A Higher Loyalty also passes comment on Trump’s appearance. “His face appeared slightly orange,” Comey writes, “with bright white half-moons under his eyes where I assumed he placed small tanning goggles.” Comey also says he checked the size of Trump’s hands – about which the president is known to be very sensitive – and found them to be “smaller than mine … but not unusually so”.

More than 20 women say Trump used his hands to sexually assault them. In What Were We Thinking: A Brief Intellectual History of the Trump Era, the Washington Post literary critic Carlos Lozada discusses a telling passage in one of Trump’s own ghost-written books, The Art of the Comeback.

Trump claims to have been groped and propositioned himself, by “a lady of great social pedigree and wealth”, advances he says he turned down politely. Lozada isn’t buying.

“As with so many things Trump says and does,” he writes, “the old story has an air of projection about it … I don’t harass women, he is saying – look, they harass me!”

Strongmen

Why does Trump pander to authoritarians – Vladimir Putin, Kim Jong-un, Mohammed bin Salman – but give the cold shoulder to allies? The literature offers some clues.

Woodward’s Rage includes “love letters” between Trump and Kim. The North Korean dictator describes meeting Trump as a “precious memory” that demonstrates how the “deep and special friendship between us will work as a magical force”. Trump brags that Kim “tells me everything”, including a vivid account of having his uncle killed.

The president also tells the celebrated reporter: “I get along very well with [Recep Tayyip] Erdoğan, even though you’re not supposed to because everyone says, ‘What a horrible guy.’ But, you know, for me it works out good.

“It’s funny, the relationships I have, the tougher and meaner they are, the better I get along with them. You’ll explain that to me someday, OK? But maybe it’s not a bad thing. The easy ones I maybe don’t like as much or don’t get along with as much.”
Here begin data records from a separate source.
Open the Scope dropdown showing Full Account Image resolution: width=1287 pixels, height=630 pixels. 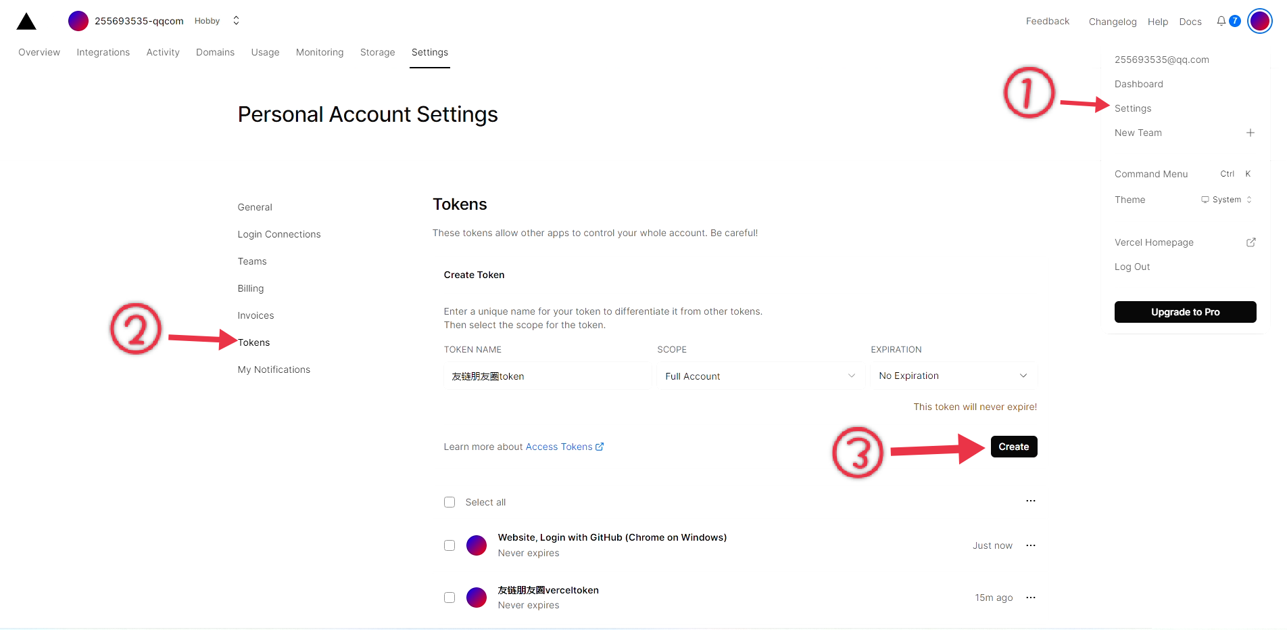760,376
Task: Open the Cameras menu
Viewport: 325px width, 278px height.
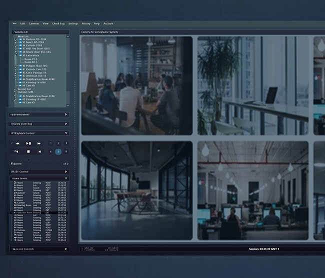Action: [34, 24]
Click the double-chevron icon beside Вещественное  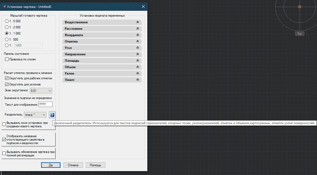(138, 22)
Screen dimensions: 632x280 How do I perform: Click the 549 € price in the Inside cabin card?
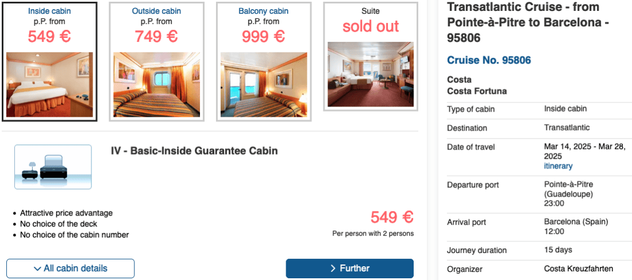(49, 36)
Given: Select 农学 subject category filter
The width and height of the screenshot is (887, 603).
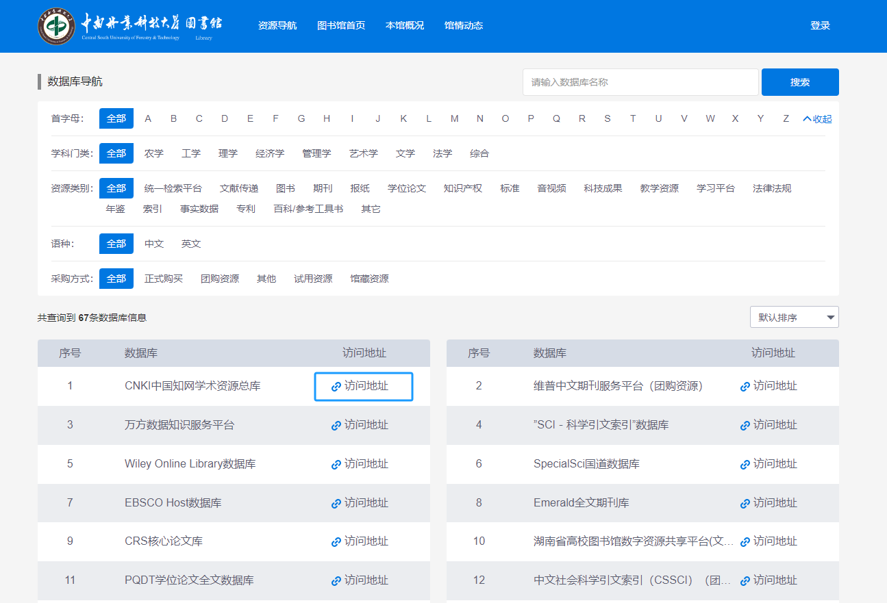Looking at the screenshot, I should tap(154, 153).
In The Room Where It Happened, the former national security adviser John Bolton recalls that Trump was willing to halt criminal investigations to “give personal favors” to dictators. Bolton alleges Trump pleaded with Xi Jinping to help him get re-elected by buying more American agricultural products, and even encouraged the Chinese leader to continue to build concentration camps for Muslim Uighurs.

Bolton’s account of Trump’s approach to foreign diplomacy is not reassuring. “It was like making and executing policy inside a pinball machine,” he writes.

Ignorance

In his new memoir, Battlegrounds, the former national security adviser HR McMaster critiques Trump on policy, but does not dish on the president’s resistance to being briefed, or even reading anything at all. Others, among them Bolton and the classics-quoting Anonymous of A Warning, are quite happy to do so.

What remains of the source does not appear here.